Finì in Liguria e Lunigiana, dove i tedeschi erano impegnati nei lavori di fortificazione del golfo di La Spezia per “puntellare” la linea gotica, su cui si sarebbe decisa la guerra dopo lo sfondamento alleato della Gustav. È la zona dove la Resistenza nel corso del 1944 si ingrossa tumultuosa.

Sono le settimane dei primi territori liberi in val Taro e val Ceno, quasi subito spazzati via dalla Wehrmacht. Annota però Greppi: «In un rapporto di gennaio della decima armata tedesca si fa cenno a 142 casi di passaggi alle formazioni nemiche, circa la metà dei quali possiamo presumere siano relativi a militari tedeschi o austriaci, e l’ordine delle centinaia è confermato nei cinque mesi successivi, nei quali l’armata conta 290 casi di passaggio di campo».

Disertori

Una breccia si era aperta, di pari passo con l’andamento bellico generale, che vedeva i tedeschi ricacciati indietro ovunque: in quella breccia si infilò anche Rudolf Jacobs, “il capitano”, come verrà chiamato da spezzini e lunigiani che con lui ebbero a che fare, prima come nemico e poi come partigiano.

Occorre tenere presente date e circostanze. Nell’estate del 1944, a nord della linea gotica, le brigate nere della Repubblica sociale seminavano il terrore. E ancor più lo facevano i tedeschi nella lenta e tremenda ritirata sull’Appennino tosco-emiliano: Marzabotto, Sant’Anna di Stazzema e Vinca sono solo le più note di una serie bestiale di carneficine.

In questo panorama di inarrestabile ferocia, anche tra le forze armate tedesche si iniziò a disertare. Perché nel frattempo gli aerei angloamericani dominavano i cieli italiani e tedeschi, bombardando senza essere efficacemente contrastati, mentre sul fronte orientale dalla sconfitta di Stalingrado era già passato un anno. E lo sbarco in Normandia, il 6 giugno di quel 1944, aveva segnato la svolta definitiva del conflitto.

Storie dimenticate

Jacobs è l’uno preso per il tutto. Sono infatti numerosissime, e nella massima parte sconosciute se non ai ricercatori e a chi le ha scritte magari decenni fa, le storie di altri disertori tedeschi durante l’occupazione del nostro paese.

Non tutti lo fecero per ragioni ideali, anzi, probabilmente si trattò di una ristrettissima minoranza.

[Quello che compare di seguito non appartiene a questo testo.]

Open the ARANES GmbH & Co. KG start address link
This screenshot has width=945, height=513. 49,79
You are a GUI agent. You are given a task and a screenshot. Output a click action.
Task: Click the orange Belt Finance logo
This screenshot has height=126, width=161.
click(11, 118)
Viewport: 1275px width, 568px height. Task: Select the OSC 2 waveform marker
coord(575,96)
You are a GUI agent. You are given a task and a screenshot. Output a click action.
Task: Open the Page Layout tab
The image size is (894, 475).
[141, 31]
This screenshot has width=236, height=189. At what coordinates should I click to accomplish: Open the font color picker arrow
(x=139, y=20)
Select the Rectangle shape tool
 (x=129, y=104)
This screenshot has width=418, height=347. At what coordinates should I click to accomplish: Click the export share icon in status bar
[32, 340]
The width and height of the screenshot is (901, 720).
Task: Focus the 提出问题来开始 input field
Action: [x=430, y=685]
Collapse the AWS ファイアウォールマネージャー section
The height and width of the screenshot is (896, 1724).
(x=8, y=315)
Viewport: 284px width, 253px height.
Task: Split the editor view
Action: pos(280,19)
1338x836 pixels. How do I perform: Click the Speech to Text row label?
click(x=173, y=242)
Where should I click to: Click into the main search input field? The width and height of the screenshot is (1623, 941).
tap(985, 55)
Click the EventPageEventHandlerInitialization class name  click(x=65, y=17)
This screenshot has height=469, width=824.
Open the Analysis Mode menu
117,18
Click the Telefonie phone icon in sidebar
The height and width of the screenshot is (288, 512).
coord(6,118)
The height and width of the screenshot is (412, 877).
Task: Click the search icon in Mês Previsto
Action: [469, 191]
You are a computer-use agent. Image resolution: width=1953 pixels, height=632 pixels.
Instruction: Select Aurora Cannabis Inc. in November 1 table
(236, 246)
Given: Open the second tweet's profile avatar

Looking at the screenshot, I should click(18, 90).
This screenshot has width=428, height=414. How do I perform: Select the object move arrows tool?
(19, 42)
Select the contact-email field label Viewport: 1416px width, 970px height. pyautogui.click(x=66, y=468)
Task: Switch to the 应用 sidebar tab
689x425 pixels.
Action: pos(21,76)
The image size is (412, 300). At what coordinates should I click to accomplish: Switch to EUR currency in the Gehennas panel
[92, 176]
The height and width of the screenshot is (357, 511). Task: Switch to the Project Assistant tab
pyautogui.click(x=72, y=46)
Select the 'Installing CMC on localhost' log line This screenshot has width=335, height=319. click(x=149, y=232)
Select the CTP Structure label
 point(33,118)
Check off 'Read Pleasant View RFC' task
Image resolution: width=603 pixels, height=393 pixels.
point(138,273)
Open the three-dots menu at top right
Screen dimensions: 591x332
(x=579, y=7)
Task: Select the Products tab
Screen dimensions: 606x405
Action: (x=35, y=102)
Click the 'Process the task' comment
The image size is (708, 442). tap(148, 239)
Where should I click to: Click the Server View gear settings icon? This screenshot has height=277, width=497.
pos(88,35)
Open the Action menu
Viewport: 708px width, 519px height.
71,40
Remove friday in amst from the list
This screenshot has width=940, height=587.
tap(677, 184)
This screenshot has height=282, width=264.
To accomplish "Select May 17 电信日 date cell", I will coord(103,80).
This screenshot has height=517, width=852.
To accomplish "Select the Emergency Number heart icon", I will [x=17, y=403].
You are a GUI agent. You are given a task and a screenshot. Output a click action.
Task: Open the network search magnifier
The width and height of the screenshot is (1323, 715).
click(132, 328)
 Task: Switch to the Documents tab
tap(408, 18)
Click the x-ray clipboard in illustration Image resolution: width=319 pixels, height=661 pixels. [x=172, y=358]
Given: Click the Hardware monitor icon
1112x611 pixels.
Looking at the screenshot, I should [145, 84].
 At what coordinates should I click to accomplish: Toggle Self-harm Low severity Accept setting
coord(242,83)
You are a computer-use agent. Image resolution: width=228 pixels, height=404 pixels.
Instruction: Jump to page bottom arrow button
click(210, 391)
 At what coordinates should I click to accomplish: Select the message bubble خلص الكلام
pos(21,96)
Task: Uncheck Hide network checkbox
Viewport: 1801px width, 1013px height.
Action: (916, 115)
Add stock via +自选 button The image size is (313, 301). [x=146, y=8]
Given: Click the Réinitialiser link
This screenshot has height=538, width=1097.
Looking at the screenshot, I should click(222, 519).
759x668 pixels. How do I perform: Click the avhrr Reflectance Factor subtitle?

La loro scelta ha però qualcosa di straordinario, se si considera il retroterra di quella generazione di militari, anche dei più giovani tra loro: il mito della patria sconfitta da riscattare, il Führerprinzip, il nazionalismo, il Lebensraum, la primazia razziale...

E d’altra parte basta pensare all’altro alleato della Germania nazista, quel Giappone culturalmente non dissimile: lì altro che disertori, l’ultimo irriducibile combattente lo trovarono su un’isola delle Filippine addirittura a guerra finita da quasi trent’anni.

Partigiano

L’abbandono delle truppe tedesche e il passaggio alla parte nemica avvenne invece su tutti i fronti: Jugoslavia, Francia, Grecia. Certo, ben più numerosi furono i casi tra i soldati italiani: a partire da quelli di stanza in Montenegro, 20mila dei quali passarono a fianco dei partigiani locali. Ma quelle “schegge” tedesche ancora oggi ci interrogano.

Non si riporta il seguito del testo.